Abstract

"Rules of thumb" for the replacement of electrolytes, including magnesium, in critical care settings are used, despite minimal empirical validation of their ability to achieve a target serum concentration. This study's purpose was to evaluate the effectiveness and safety surrounding magnesium replacement in medically, critically ill patients with mild-to-moderate hypomagnesemia. This was a single-center, retrospective, observational evaluation of episodes of intravenous magnesium replacement ordered for patients with mild-to-moderate hypomagnesemia (1.0-1.9 mEq/L) admitted to a medical intensive care unit from May 2014 to April 2016. The primary effectiveness outcome, achievement of target serum magnesium concentration (≥2 mEq/L) compared to expected achievement using a "rule of thumb" estimation that 1 g intravenous magnesium sulfate raises the magnesium concentration 0.15 mEq/L, was tested using 1-sample z test.
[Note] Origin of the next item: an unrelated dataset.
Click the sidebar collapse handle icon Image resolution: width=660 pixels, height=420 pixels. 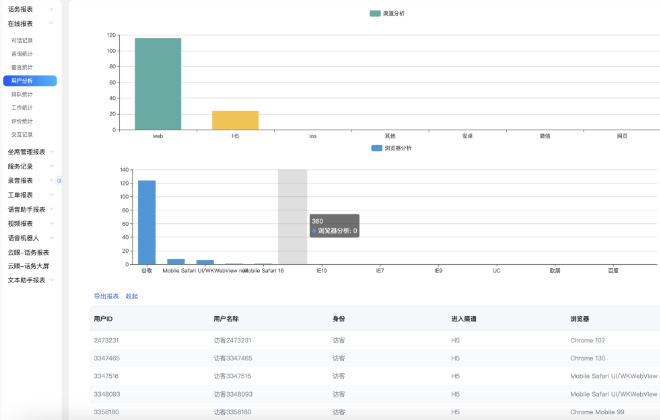tap(59, 181)
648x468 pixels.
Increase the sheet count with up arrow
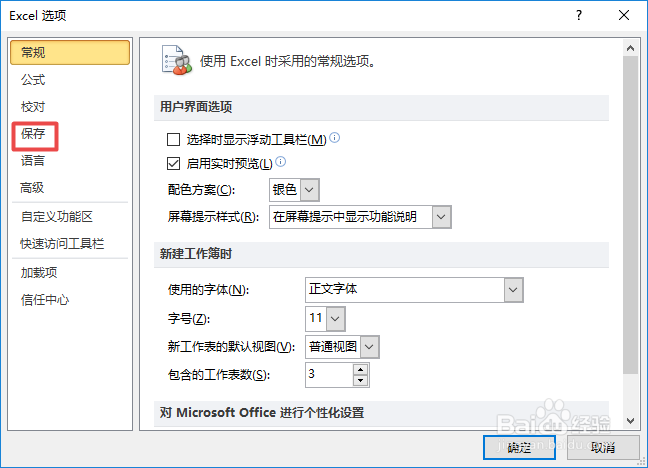(361, 369)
Logistic regression analysis was conducted to assess the effect of infusion rate on target achievement. Of 152 days on which magnesium replacements were provided for 72 patients, a follow-up serum magnesium concentration was checked within 24 hours in 89 (58.6%) episodes. Of these 89 episodes, serum magnesium concentration reached target in only 49 (59.8%) episodes compared to an expected 89 (100%; P < .0001). There was no significant association between infusion rate and achievement of the target serum magnesium concentration (odds ratio: 0.962, 95% confidence interval: 0.411-2.256). Medically, critically ill patients who received nonprotocolized magnesium replacement achieved the target serum magnesium concentration less frequently than the "rule of thumb" estimation predicted.